Keeping each word and mark in place, write out the full listing once more.
======== Study material
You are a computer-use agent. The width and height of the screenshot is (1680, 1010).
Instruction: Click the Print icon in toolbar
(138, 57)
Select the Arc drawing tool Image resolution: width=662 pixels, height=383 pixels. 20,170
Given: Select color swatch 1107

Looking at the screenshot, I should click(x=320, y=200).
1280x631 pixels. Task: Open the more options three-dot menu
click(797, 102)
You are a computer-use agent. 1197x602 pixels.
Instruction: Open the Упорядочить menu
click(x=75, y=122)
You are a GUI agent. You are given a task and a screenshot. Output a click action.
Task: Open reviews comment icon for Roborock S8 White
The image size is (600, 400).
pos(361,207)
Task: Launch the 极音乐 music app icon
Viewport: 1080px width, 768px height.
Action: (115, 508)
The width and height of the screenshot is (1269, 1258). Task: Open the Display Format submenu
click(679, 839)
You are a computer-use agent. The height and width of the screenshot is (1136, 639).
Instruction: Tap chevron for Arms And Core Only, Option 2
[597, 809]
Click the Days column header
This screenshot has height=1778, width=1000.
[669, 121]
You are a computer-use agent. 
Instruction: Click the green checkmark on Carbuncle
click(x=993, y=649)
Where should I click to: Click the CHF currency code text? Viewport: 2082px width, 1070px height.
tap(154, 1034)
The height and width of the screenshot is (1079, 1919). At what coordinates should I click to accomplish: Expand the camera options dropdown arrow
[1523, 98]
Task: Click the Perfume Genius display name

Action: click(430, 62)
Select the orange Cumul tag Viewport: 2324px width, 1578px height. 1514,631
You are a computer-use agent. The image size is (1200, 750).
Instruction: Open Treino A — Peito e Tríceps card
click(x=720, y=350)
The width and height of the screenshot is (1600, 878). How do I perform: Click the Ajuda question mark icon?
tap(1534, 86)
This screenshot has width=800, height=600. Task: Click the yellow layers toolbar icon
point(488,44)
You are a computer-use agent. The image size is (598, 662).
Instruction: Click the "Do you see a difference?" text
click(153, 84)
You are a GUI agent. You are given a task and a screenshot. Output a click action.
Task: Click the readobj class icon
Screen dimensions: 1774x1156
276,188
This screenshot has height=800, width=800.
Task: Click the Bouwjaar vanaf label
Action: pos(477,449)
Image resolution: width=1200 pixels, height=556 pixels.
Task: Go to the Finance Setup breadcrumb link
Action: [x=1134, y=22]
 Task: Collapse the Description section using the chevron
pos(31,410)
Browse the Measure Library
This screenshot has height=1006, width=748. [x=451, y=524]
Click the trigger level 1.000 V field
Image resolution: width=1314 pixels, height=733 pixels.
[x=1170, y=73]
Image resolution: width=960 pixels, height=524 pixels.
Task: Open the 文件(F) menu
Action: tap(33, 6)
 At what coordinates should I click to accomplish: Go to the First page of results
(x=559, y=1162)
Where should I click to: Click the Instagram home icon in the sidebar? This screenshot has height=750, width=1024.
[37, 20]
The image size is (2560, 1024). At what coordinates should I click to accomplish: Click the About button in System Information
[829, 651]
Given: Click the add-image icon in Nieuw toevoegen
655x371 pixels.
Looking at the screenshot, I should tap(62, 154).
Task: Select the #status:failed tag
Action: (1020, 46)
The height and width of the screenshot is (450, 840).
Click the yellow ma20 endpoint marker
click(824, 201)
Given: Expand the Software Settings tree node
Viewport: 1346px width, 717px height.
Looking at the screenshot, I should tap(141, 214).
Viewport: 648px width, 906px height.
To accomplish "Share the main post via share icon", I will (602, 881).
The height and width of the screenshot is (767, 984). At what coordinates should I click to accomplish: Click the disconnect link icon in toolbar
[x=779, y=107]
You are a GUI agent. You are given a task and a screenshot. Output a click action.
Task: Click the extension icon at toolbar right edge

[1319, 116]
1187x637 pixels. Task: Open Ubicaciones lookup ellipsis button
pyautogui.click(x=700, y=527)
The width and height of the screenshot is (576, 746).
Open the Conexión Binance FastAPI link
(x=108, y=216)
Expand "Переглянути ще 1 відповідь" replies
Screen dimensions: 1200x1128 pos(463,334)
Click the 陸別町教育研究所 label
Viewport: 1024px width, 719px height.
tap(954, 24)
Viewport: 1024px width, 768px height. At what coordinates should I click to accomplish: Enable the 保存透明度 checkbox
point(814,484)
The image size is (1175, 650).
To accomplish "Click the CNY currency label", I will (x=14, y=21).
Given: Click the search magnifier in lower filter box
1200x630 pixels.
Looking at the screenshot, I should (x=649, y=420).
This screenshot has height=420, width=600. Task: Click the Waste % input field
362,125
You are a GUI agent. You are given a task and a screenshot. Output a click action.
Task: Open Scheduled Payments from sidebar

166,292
================
» **Solved exercise**:
You are a computer-use agent. The width and height of the screenshot is (1680, 1010).
Instruction: Click the Print icon in toolbar
(138, 57)
Select the Arc drawing tool Image resolution: width=662 pixels, height=383 pixels. 20,170
Given: Select color swatch 1107

Looking at the screenshot, I should click(x=320, y=200).
1280x631 pixels. Task: Open the more options three-dot menu
click(797, 102)
You are a computer-use agent. 1197x602 pixels.
Instruction: Open the Упорядочить menu
click(x=75, y=122)
You are a GUI agent. You are given a task and a screenshot. Output a click action.
Task: Open reviews comment icon for Roborock S8 White
The image size is (600, 400).
pos(361,207)
Task: Launch the 极音乐 music app icon
Viewport: 1080px width, 768px height.
Action: (115, 508)
The width and height of the screenshot is (1269, 1258). Task: Open the Display Format submenu
click(679, 839)
You are a computer-use agent. The height and width of the screenshot is (1136, 639).
Instruction: Tap chevron for Arms And Core Only, Option 2
[597, 809]
Click the Days column header
This screenshot has height=1778, width=1000.
[669, 121]
You are a computer-use agent. 
Instruction: Click the green checkmark on Carbuncle
click(x=993, y=649)
Where should I click to: Click the CHF currency code text? Viewport: 2082px width, 1070px height.
tap(154, 1034)
The height and width of the screenshot is (1079, 1919). At what coordinates should I click to accomplish: Expand the camera options dropdown arrow
[1523, 98]
Task: Click the Perfume Genius display name

Action: click(430, 62)
Select the orange Cumul tag Viewport: 2324px width, 1578px height. 1514,631
You are a computer-use agent. The image size is (1200, 750).
Instruction: Open Treino A — Peito e Tríceps card
click(x=720, y=350)
The width and height of the screenshot is (1600, 878). How do I perform: Click the Ajuda question mark icon?
tap(1534, 86)
This screenshot has width=800, height=600. Task: Click the yellow layers toolbar icon
point(488,44)
You are a computer-use agent. The image size is (598, 662).
Instruction: Click the "Do you see a difference?" text
click(153, 84)
You are a GUI agent. You are given a task and a screenshot. Output a click action.
Task: Click the readobj class icon
Screen dimensions: 1774x1156
276,188
This screenshot has height=800, width=800.
Task: Click the Bouwjaar vanaf label
Action: pos(477,449)
Image resolution: width=1200 pixels, height=556 pixels.
Task: Go to the Finance Setup breadcrumb link
Action: [x=1134, y=22]
 Task: Collapse the Description section using the chevron
pos(31,410)
Browse the Measure Library
This screenshot has height=1006, width=748. [x=451, y=524]
Click the trigger level 1.000 V field
Image resolution: width=1314 pixels, height=733 pixels.
[x=1170, y=73]
Image resolution: width=960 pixels, height=524 pixels.
Task: Open the 文件(F) menu
Action: tap(33, 6)
 At what coordinates should I click to accomplish: Go to the First page of results
(x=559, y=1162)
Where should I click to: Click the Instagram home icon in the sidebar? This screenshot has height=750, width=1024.
[37, 20]
The image size is (2560, 1024). At what coordinates should I click to accomplish: Click the About button in System Information
[829, 651]
Given: Click the add-image icon in Nieuw toevoegen
655x371 pixels.
Looking at the screenshot, I should tap(62, 154).
Task: Select the #status:failed tag
Action: (1020, 46)
The height and width of the screenshot is (450, 840).
Click the yellow ma20 endpoint marker
click(824, 201)
Given: Expand the Software Settings tree node
Viewport: 1346px width, 717px height.
Looking at the screenshot, I should tap(141, 214).
Viewport: 648px width, 906px height.
To accomplish "Share the main post via share icon", I will (602, 881).
The height and width of the screenshot is (767, 984). At what coordinates should I click to accomplish: Click the disconnect link icon in toolbar
[x=779, y=107]
You are a GUI agent. You are given a task and a screenshot. Output a click action.
Task: Click the extension icon at toolbar right edge

[1319, 116]
1187x637 pixels. Task: Open Ubicaciones lookup ellipsis button
pyautogui.click(x=700, y=527)
The width and height of the screenshot is (576, 746).
Open the Conexión Binance FastAPI link
(x=108, y=216)
Expand "Переглянути ще 1 відповідь" replies
Screen dimensions: 1200x1128 pos(463,334)
Click the 陸別町教育研究所 label
Viewport: 1024px width, 719px height.
tap(954, 24)
Viewport: 1024px width, 768px height. At what coordinates should I click to accomplish: Enable the 保存透明度 checkbox
point(814,484)
The image size is (1175, 650).
To accomplish "Click the CNY currency label", I will (x=14, y=21).
Given: Click the search magnifier in lower filter box
1200x630 pixels.
Looking at the screenshot, I should (x=649, y=420).
This screenshot has height=420, width=600. Task: Click the Waste % input field
362,125
You are a GUI agent. You are given a task and a screenshot. Output a click action.
Task: Open Scheduled Payments from sidebar

166,292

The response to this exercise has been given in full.